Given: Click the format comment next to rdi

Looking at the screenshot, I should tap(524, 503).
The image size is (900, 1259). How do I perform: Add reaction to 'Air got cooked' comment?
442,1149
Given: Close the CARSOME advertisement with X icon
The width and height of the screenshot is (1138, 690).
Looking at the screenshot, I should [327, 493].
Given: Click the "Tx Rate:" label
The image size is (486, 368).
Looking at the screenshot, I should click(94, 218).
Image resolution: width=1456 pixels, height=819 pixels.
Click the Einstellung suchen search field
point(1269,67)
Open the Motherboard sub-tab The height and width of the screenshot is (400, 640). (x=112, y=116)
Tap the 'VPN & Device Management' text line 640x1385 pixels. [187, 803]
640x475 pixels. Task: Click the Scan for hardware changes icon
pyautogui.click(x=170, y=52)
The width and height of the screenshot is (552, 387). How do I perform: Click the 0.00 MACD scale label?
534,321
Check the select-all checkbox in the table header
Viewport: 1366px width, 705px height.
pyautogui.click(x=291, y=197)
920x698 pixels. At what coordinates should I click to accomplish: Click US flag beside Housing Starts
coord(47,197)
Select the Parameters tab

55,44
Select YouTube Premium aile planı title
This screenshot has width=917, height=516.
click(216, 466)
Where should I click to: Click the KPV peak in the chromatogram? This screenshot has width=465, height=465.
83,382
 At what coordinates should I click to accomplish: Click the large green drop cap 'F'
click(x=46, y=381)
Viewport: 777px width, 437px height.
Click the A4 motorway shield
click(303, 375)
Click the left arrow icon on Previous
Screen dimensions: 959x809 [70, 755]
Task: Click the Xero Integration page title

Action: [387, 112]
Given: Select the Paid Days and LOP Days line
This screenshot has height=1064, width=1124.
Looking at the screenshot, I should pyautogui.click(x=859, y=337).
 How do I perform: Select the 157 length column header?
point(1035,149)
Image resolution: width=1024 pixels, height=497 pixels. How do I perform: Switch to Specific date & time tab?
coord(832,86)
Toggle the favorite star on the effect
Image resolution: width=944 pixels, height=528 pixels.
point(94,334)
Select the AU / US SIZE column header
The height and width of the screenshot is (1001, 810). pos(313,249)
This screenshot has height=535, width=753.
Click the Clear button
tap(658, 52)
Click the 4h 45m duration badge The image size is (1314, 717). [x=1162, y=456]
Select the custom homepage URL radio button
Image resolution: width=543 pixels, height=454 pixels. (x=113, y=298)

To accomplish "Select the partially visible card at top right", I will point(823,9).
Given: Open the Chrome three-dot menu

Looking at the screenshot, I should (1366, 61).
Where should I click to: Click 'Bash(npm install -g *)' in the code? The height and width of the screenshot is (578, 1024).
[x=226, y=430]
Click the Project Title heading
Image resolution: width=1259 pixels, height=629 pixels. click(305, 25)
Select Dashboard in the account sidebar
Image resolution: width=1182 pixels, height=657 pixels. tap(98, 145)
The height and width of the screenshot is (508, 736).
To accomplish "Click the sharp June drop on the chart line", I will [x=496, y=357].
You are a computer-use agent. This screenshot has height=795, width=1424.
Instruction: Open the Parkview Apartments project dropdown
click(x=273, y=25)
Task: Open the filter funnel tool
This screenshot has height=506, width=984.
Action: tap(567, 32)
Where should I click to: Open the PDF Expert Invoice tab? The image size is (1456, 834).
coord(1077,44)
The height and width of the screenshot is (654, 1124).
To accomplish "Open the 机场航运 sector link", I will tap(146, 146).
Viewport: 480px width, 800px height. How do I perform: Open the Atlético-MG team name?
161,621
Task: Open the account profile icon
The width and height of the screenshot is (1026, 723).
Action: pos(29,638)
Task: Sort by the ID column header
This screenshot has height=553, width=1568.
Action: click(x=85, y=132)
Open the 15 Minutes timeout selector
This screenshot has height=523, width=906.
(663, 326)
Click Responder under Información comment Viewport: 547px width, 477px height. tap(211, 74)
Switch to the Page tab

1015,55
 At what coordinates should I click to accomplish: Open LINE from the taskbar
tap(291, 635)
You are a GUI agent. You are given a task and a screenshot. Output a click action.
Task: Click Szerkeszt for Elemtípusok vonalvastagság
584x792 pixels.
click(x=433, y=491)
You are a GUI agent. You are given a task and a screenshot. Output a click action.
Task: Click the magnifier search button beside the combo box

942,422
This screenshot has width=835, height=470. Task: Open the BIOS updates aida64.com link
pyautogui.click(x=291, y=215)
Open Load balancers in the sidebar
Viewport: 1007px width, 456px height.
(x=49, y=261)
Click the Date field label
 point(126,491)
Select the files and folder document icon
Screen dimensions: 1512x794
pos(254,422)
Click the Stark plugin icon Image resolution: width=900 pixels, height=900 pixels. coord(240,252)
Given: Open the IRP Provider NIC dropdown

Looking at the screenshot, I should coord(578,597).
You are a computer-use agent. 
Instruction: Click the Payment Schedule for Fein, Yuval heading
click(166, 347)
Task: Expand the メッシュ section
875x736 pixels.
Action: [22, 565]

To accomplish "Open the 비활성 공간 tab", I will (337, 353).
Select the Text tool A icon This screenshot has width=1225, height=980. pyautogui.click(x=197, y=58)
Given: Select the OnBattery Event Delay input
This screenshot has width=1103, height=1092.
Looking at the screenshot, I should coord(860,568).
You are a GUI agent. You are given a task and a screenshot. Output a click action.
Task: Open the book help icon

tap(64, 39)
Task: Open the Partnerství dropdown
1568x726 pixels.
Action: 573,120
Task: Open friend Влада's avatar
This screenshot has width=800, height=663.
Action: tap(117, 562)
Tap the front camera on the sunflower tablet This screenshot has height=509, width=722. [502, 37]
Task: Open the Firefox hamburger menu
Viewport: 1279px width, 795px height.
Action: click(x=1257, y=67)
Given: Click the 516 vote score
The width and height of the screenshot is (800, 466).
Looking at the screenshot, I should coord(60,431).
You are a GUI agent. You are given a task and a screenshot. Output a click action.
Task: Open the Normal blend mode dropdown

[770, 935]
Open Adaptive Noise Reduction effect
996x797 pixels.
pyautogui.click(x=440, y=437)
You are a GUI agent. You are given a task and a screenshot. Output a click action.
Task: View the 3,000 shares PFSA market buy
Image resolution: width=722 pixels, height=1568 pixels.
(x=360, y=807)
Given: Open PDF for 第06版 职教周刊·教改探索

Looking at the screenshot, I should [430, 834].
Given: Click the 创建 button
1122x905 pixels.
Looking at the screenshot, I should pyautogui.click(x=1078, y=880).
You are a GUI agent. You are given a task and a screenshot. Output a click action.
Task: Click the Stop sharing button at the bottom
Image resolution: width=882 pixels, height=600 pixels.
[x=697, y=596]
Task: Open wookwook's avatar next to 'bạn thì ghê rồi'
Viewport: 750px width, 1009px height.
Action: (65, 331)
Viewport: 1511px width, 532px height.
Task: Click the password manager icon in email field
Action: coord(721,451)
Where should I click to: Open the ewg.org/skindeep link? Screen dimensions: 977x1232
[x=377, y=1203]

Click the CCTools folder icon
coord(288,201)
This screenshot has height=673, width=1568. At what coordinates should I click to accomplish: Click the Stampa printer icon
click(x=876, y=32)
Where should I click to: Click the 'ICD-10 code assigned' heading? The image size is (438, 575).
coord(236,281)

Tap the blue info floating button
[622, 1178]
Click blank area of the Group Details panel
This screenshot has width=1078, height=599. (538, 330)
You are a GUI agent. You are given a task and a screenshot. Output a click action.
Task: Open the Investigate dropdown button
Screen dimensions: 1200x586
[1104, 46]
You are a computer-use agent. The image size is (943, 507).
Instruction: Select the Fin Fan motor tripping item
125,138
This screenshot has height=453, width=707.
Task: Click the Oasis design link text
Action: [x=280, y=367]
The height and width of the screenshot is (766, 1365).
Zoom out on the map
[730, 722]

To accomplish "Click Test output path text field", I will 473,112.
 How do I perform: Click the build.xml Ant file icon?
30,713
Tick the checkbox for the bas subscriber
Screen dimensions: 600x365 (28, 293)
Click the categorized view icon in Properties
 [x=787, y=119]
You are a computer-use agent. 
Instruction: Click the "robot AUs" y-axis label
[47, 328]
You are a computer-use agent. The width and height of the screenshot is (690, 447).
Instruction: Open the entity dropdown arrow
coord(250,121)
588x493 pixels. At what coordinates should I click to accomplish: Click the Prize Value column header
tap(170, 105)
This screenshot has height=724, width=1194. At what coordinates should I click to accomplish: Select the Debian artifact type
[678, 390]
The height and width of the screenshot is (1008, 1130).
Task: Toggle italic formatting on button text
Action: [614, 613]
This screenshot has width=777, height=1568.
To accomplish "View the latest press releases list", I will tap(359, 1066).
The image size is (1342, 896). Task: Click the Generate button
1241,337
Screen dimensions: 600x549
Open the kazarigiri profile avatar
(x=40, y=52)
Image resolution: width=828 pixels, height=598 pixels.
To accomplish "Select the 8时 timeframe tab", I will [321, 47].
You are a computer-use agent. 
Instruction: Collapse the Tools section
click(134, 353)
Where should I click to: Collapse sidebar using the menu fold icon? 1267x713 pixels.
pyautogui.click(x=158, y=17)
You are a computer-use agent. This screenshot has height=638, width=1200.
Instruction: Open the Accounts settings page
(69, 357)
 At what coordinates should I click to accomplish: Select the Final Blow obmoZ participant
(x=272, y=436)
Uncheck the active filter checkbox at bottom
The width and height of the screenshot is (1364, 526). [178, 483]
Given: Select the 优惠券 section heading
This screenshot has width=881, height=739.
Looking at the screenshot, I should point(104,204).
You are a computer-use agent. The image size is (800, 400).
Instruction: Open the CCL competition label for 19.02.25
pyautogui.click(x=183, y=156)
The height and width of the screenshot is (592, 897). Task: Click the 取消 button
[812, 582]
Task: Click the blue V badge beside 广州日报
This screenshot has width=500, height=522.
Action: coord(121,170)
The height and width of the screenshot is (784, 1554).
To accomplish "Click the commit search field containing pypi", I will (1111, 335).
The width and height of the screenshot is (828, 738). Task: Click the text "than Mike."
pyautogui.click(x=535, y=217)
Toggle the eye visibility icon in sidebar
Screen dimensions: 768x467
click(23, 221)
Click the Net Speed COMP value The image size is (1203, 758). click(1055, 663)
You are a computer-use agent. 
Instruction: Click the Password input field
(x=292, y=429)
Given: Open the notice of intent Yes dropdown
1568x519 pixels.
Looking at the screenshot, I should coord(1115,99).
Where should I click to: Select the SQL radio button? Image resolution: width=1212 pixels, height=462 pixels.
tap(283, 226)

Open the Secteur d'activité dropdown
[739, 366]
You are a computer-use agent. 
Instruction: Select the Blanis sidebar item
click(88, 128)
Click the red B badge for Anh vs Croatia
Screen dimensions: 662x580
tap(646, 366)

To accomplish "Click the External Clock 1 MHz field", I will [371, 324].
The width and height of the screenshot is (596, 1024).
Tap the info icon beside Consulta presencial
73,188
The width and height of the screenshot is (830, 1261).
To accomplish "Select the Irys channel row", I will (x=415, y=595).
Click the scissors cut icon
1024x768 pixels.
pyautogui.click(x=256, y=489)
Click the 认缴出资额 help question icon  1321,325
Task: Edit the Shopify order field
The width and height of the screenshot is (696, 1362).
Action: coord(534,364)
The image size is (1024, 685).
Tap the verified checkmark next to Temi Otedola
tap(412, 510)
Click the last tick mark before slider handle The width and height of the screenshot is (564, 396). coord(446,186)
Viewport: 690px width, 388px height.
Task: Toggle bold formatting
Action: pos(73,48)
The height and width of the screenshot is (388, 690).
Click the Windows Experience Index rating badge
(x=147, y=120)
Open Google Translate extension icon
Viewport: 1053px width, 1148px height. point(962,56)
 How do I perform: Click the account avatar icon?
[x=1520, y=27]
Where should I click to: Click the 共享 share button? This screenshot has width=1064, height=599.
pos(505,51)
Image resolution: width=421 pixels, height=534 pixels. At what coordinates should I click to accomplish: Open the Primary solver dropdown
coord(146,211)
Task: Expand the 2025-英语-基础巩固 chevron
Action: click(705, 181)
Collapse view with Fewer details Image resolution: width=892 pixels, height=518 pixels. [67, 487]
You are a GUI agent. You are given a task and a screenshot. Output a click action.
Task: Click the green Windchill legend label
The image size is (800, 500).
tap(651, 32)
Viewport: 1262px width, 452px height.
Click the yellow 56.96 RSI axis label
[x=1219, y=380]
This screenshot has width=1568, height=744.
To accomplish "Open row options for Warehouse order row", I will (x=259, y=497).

_ _ _ _ _ _ _

» WHAT YOU NEED TO DO
Please give an exact copy of the entries above, from the line with "Where should I click to: Click 'Bash(npm" down to the line with "The height and width of the screenshot is (508, 736).", inclusive, and nothing else.

» WRITTEN SOLUTION
Where should I click to: Click 'Bash(npm install -g *)' in the code? The height and width of the screenshot is (578, 1024).
[x=226, y=430]
Click the Project Title heading
Image resolution: width=1259 pixels, height=629 pixels. click(305, 25)
Select Dashboard in the account sidebar
Image resolution: width=1182 pixels, height=657 pixels. tap(98, 145)
The height and width of the screenshot is (508, 736).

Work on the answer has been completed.